Computer Vision

CAP5415 - Computer Vision

Spring 2003
TR 19:00 - 20:15
CSB 0221

Instructor

Khurram Hassan Shafique
CSB 103 (Computer Vision Lab)
Phone (Vision Lab): 407-823-4733
Office Hours: TR 15:00-16:00 in CSB-255 (Grad Lab)
Phone (Grad Lab): 407-823-2245

Teaching Assistant

Cen Rao
CSB 103 (Computer Vision Lab)
Phone (Vision Lab): 407-823-4733
Office Hours: TR 16:00-17:00 in CSB-255 (Grad Lab)
Phone (Grad Lab): 407-823-2245

Course Introduction

Pre-requisite: Other than programming experience, there is no pre-requisite for the course, however knowledge of linear algebra, image processing and/or graphics may be helpful.

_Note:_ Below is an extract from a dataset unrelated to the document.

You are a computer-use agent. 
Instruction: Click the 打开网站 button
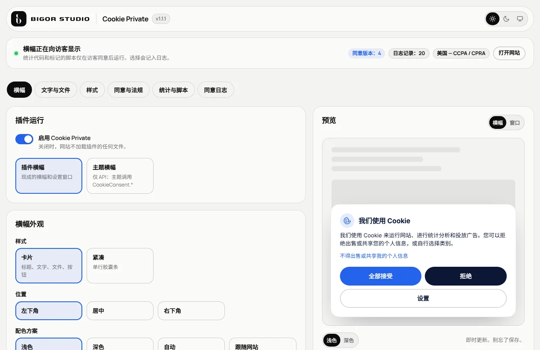(x=509, y=53)
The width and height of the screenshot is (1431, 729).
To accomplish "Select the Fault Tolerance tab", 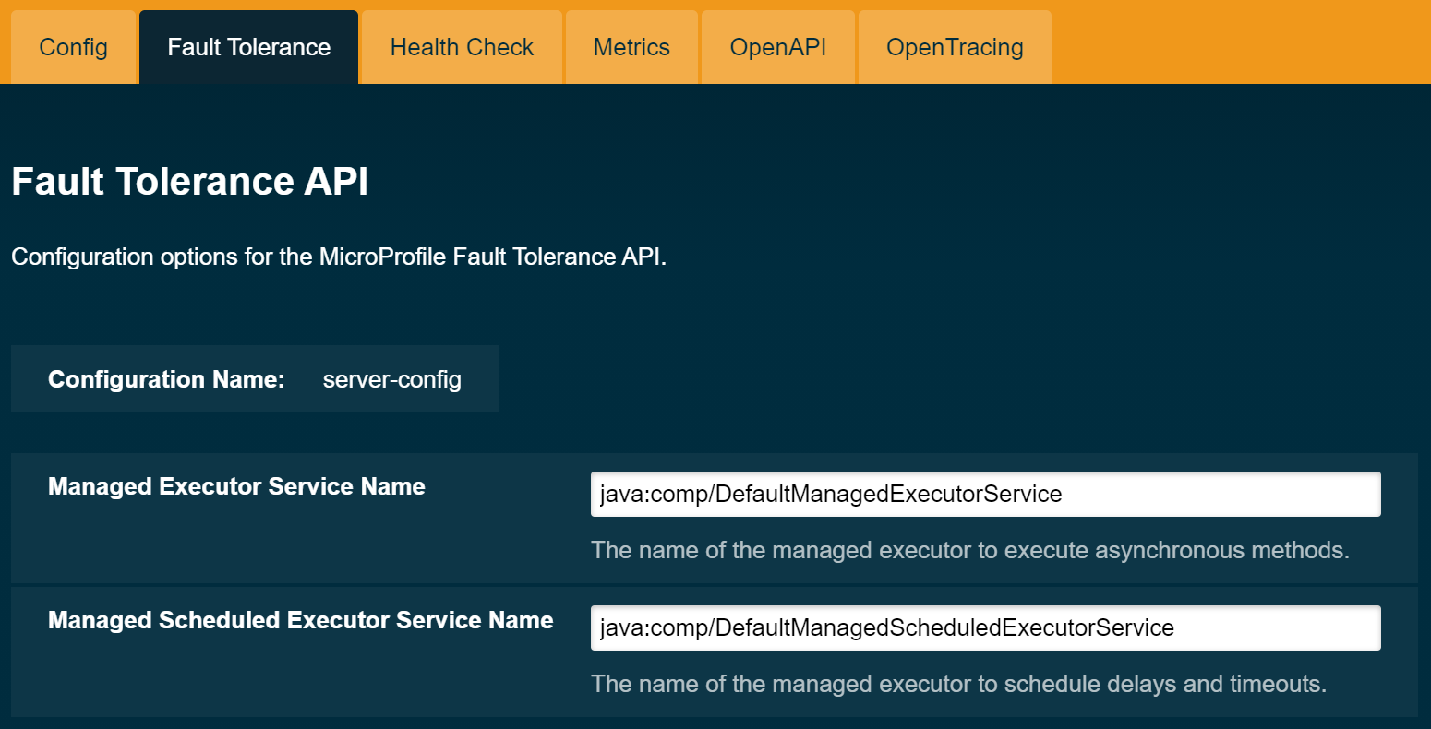I will click(247, 46).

"Vision is the process of discovering from images what is present in the world, and where it is" (David Marr). Ever since the advent of computational machines, researchers have wondered whether these machines can be programmed to imitate human cognitive processes (visual perception, natural language processing, deductive reasoning etc). The problem was assumed to be easier in the beginning and only processing power and limited storage was regarded as the major hurdle.

"I believe that in about fifty years' time it will be possible to programme computers to make them play the imitation game so well that an average interrogator will not have more than 70 per cent chance of making the right identification after five minutes of questioning". Alan Turing, 'Computing Machinery and Intelligence', Mind (1950), 442

But after more than 50 years of Turing's remarks and a huge shift in computing power and storage, the modeling and simulation of perceptual processes is still an unsolved mystery.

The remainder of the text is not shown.